I have read many of the previous diaries, some depressing, some uplifting and I would like give you my hand. I can be there for you, even when I am not online maybe just thinking of something you like, cheesecake of course, might help you out a little.

I guess this entry is more of a public service announcement, maybe so but I do have some feelings of my own and I will use this some time. But, anyway, I love you guys and feel free to PM me and I will try to give you the best advice I could give, if any at possible. I haven't had much done to me, but I have seen close friends with a lot done to them and I think I could at least comfort you.

With love,

Cheesecake. :P
Current Funds:
Aurum: 0,000
Old Posted 08-23-2011, 11:34 AM  
Night Fury Night Fury is offline
One Fish
Default   #223  
dear diary,

My cat was playing hard to catch
(she is the one that likes climbing and leaping on things so she can get on this ledge around the ceiling - so I normally catch her before I go out because she has been known to chase flies and crickets and knocking down breakables while trying to get them)
so since I couldn't move her out of her hunting ground, I was a bit worried she'd break things while I was at work for four hours
to my surprise she didn't break a single thing
Yay kitty wasn't hurt nor did she make a mess... but where did the bag of catnip disappear to? At the moment, that is still a mystery.



↳↓-will accept art requests-↓↲
(Update: art shop is currently not open.)
Old Posted 08-23-2011, 12:20 PM  
Default   #224   Lost_Fantasy13 Lost_Fantasy13 is offline
MWAHAHAHAHA!
Dear -

I'm sorry I'm not good enough. I must be doing something wrong.... Because you barely look at me, let alone touch me or hold me... Sex is out of the question... because you "don't have a sex drive".... So I start to think something is wrong with me. There has to be. I give you everything I can. I pay all the bills. I buy the food. I cook, clean, and take care of you. I'm more of a mother then a girlfriend. And thats really not fair to me. I should be your whole world. You should want to spend time with me. You should care about me.... You should want me... But you don't seem to. Whats wrong with me? Is it how I look? How I act? Who I am? Tell me. I need to know... Because I just don't understand....
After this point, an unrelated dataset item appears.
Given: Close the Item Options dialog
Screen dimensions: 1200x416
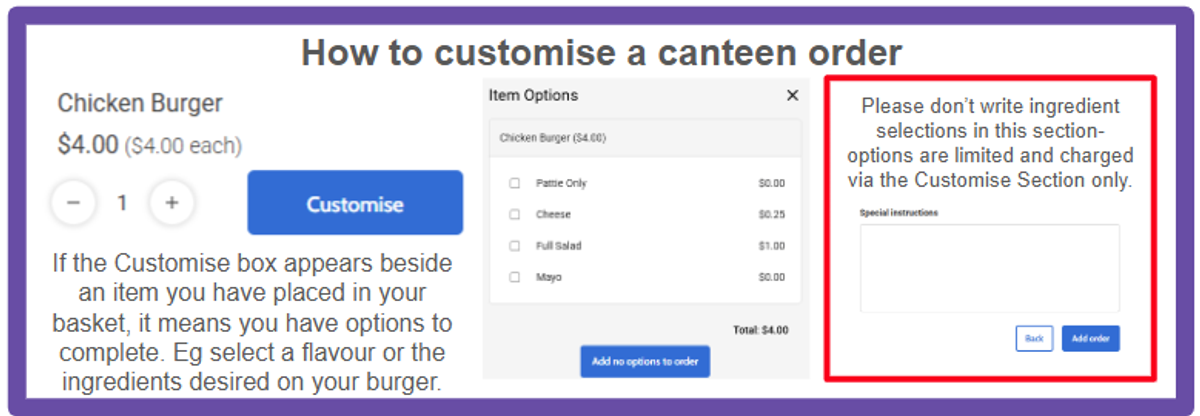Looking at the screenshot, I should point(792,96).
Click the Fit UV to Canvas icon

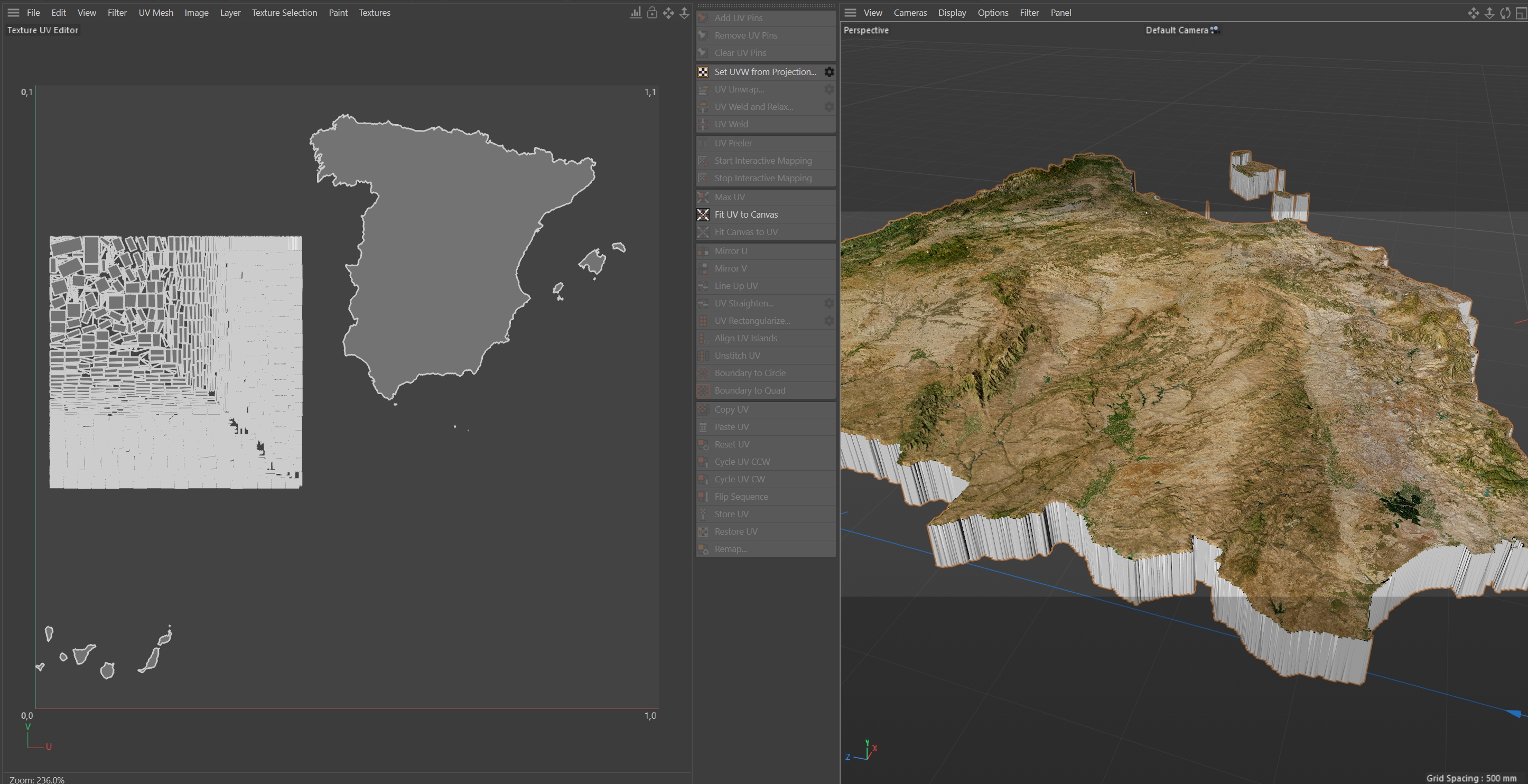[x=703, y=214]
You just sit there and play your games. Talking on Vent with the Guys. Not giving a damn that I'm ripping apart inside. Not even trying to put an effort in it.
And here I am... waiting for you to notice.... that somethings wrong.

I try to talk to you about it, but we never seem to solve anything. You just pull the "everythings my fault" card, and then I feel I need to keep you from falling into some form of depression so we never solve anything... I don't want to hurt you... but talking to you about any of this will hurt you. I know it. And I'm scared to. And I'm doubting us... because I deserve more then this.
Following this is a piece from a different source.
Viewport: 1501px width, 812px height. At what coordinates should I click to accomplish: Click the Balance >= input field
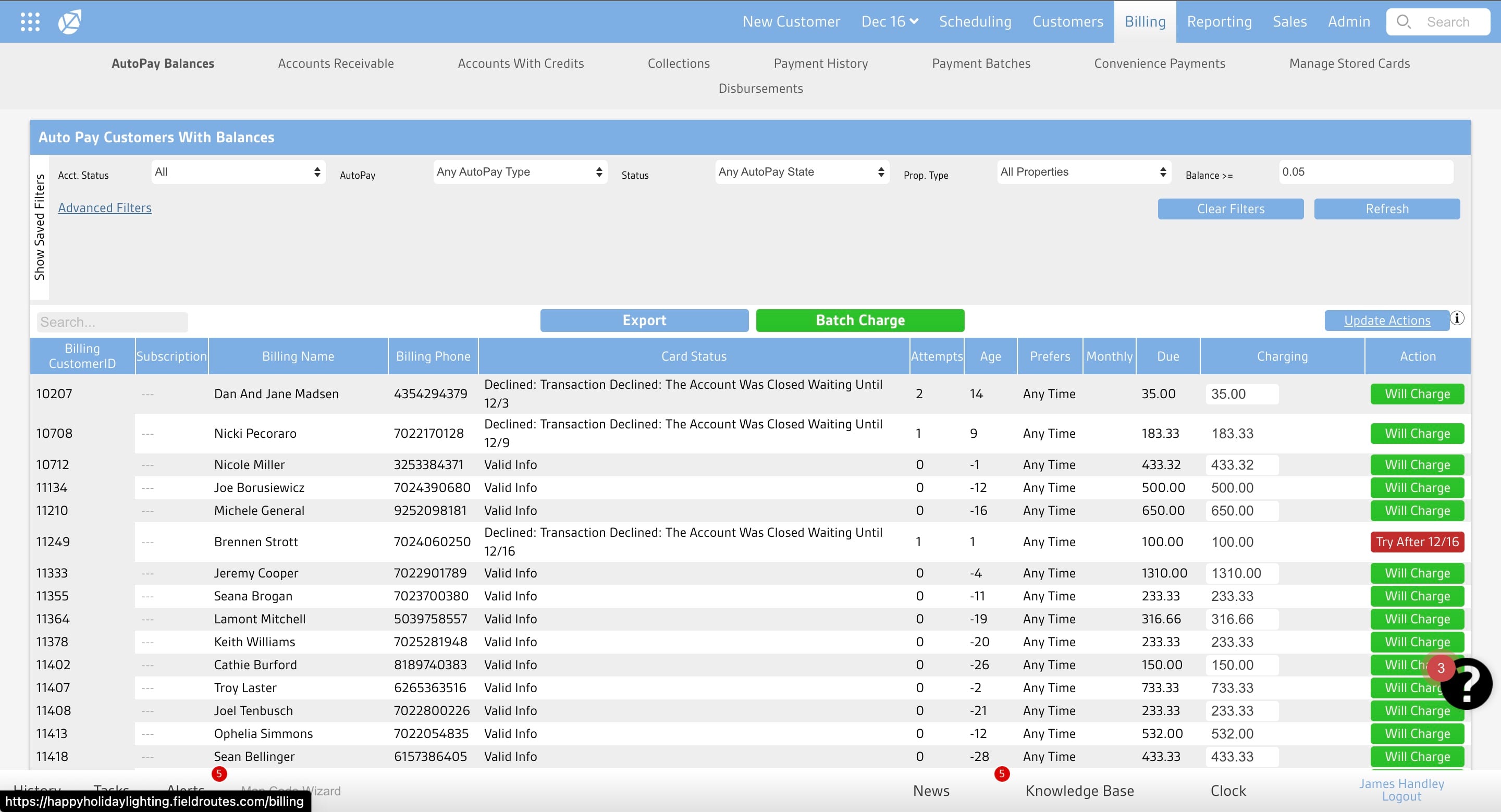[x=1366, y=172]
I deserve someone that cares about me. Someone that will help me, or at least try to. Someone that will listen through my panic attacks and not try to pity party their way out of them. Just cause I'm not doing well mentally doesn't mean you can freak out cause your "Helpless"... I need someone to hold me and tell me everything will be alright. I need someone that will snuggle with me. And talk with me. And love me. I need someone that will fulfill my desires.... my needs.... I'm a woman that needs a man that will drop everything and come running if I need him. I need someone that has a stable job that can take care of me. Cause I'm SICK AND TIRED of taking care of EVERYONE else. I need someone that will take me on dates and show me off to the world. Being proud I'm his girl. I need someone that can cook, and clean. Because I'm not always gonna wanna do it. I need someone to be there for me... That won't choose anything over me. That will make me their world.... and baby if you can't do this for me... I'm scared that things won't work out.... because I'm NOT your mother. I'm your girlfriend and I deserve to be loved.